— Start —

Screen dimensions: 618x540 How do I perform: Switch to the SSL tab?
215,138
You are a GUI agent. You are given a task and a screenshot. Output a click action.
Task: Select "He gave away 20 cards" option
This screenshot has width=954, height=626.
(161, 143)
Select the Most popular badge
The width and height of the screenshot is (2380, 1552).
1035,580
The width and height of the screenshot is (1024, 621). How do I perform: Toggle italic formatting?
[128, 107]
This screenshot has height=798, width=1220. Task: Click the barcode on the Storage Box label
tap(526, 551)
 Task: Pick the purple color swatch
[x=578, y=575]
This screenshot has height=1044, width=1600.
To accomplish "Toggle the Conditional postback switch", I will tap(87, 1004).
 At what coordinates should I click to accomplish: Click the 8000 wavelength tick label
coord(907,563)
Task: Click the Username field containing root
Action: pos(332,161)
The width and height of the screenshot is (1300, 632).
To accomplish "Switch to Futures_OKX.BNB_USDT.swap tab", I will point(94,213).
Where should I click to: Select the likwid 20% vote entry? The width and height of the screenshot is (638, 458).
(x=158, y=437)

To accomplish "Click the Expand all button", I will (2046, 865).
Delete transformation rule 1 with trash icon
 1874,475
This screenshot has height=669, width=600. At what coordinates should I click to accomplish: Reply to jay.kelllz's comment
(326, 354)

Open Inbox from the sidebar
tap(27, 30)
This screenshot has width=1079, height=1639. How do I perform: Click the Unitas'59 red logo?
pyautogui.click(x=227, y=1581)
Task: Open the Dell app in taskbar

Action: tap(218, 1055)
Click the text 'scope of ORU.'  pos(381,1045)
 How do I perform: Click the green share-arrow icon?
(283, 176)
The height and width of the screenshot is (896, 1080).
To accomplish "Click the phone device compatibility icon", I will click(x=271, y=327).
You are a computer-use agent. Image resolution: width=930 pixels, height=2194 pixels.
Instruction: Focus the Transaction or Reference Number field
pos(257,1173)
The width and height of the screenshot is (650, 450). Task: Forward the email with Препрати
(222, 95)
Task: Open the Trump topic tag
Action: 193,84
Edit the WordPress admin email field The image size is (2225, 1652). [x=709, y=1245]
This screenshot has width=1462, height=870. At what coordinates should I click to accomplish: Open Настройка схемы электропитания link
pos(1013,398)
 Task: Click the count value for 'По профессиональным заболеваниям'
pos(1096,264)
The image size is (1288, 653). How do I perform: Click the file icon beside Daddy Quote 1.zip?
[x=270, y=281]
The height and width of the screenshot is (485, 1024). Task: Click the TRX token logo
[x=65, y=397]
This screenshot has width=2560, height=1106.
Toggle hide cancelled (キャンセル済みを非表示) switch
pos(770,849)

— End —

Quote the lines of the listing above, word for word, starting with the line that contains "This screenshot has height=669, width=600." and going on through the line that contains "pos(257,1173)".

This screenshot has height=669, width=600. At what coordinates should I click to accomplish: Reply to jay.kelllz's comment
(326, 354)

Open Inbox from the sidebar
tap(27, 30)
This screenshot has width=1079, height=1639. How do I perform: Click the Unitas'59 red logo?
pyautogui.click(x=227, y=1581)
Task: Open the Dell app in taskbar

Action: tap(218, 1055)
Click the text 'scope of ORU.'  pos(381,1045)
 How do I perform: Click the green share-arrow icon?
(283, 176)
The height and width of the screenshot is (896, 1080).
To accomplish "Click the phone device compatibility icon", I will click(x=271, y=327).
You are a computer-use agent. Image resolution: width=930 pixels, height=2194 pixels.
Instruction: Focus the Transaction or Reference Number field
pos(257,1173)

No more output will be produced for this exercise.